### Objective
Count how many lines of the material below contain the string "sidebar". Reply with the number only.

### Data listing

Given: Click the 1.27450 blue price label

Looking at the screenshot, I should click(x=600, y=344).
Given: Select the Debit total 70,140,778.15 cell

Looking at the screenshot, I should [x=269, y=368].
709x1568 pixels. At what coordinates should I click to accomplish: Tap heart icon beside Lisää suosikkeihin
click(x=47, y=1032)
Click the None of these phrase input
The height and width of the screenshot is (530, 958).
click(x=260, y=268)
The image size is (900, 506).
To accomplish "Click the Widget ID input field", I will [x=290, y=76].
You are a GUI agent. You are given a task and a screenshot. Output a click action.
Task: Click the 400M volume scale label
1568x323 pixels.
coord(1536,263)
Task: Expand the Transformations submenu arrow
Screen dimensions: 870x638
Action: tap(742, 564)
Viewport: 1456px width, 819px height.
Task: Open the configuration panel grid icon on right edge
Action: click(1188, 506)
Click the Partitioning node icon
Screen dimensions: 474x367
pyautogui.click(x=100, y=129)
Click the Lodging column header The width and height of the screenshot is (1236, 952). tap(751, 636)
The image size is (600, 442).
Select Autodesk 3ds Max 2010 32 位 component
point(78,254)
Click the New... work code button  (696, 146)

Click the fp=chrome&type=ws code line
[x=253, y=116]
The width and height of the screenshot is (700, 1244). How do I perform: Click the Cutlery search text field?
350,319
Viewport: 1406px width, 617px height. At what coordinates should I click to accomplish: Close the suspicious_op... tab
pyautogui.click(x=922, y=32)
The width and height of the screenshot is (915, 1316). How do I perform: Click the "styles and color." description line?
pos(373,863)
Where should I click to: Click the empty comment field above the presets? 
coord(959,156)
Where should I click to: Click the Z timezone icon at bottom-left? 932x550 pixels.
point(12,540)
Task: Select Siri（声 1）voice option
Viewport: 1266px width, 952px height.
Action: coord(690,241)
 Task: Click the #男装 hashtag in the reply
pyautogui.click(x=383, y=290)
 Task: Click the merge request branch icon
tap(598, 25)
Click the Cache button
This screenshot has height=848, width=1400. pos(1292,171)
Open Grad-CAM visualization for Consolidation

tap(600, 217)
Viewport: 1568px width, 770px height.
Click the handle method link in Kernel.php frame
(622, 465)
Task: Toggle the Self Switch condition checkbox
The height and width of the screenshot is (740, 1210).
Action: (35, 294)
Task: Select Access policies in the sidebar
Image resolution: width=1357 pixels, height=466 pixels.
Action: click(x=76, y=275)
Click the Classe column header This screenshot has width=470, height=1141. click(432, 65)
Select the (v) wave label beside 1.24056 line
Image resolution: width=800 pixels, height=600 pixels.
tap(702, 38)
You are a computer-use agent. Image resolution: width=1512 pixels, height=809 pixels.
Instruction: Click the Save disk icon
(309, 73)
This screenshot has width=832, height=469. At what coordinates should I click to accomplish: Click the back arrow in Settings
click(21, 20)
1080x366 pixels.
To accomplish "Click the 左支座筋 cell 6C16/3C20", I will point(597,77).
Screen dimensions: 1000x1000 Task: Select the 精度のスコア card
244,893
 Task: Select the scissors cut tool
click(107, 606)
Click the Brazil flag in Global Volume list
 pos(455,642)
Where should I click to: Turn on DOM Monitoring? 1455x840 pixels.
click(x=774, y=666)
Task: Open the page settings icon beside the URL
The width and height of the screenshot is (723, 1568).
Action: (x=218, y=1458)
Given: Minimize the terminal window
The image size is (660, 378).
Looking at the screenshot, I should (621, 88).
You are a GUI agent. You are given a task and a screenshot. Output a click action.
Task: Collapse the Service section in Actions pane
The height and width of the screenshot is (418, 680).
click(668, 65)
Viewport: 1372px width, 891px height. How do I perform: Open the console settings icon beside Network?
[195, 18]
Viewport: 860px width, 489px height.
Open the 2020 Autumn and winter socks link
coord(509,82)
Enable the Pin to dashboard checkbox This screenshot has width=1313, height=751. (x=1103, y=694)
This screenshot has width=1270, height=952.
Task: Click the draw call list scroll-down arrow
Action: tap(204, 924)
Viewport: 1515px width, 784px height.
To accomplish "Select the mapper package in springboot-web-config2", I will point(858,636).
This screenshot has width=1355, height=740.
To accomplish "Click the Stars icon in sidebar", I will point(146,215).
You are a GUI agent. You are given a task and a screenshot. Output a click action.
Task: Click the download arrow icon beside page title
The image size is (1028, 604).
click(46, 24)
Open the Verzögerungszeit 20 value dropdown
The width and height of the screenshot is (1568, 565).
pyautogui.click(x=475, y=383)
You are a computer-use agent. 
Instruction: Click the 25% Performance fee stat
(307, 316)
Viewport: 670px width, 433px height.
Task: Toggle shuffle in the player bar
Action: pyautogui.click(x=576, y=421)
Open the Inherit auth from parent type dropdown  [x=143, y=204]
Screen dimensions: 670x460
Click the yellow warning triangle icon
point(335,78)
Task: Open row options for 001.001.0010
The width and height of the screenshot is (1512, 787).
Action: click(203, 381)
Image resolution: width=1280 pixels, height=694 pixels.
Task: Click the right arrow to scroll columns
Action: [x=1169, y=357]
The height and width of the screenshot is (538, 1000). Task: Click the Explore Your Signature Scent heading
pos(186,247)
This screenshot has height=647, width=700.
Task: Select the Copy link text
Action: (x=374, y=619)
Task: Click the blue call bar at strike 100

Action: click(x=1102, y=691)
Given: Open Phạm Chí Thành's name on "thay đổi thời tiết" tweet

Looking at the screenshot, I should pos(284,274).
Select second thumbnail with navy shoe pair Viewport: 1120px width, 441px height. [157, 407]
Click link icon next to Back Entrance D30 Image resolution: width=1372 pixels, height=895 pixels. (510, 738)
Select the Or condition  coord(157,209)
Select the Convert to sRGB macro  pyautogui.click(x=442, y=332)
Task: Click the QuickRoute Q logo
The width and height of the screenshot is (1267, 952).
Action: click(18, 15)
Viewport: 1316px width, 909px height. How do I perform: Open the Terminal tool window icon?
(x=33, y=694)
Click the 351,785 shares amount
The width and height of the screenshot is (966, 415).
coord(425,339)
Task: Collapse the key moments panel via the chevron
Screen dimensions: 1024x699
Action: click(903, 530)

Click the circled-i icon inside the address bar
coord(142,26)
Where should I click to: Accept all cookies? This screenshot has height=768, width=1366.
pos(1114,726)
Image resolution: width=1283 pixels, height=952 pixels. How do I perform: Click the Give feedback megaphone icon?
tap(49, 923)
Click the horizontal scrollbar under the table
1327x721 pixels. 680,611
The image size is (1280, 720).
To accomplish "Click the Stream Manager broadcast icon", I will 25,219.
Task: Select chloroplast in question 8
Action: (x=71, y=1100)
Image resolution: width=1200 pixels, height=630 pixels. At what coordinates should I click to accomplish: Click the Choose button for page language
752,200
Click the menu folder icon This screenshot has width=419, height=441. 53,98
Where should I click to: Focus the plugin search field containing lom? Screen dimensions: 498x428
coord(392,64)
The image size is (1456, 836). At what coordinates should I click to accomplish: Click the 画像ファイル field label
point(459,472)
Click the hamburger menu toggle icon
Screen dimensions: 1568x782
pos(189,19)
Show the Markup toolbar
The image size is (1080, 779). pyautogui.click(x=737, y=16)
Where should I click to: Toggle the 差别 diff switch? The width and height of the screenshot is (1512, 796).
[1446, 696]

### Problem solution
2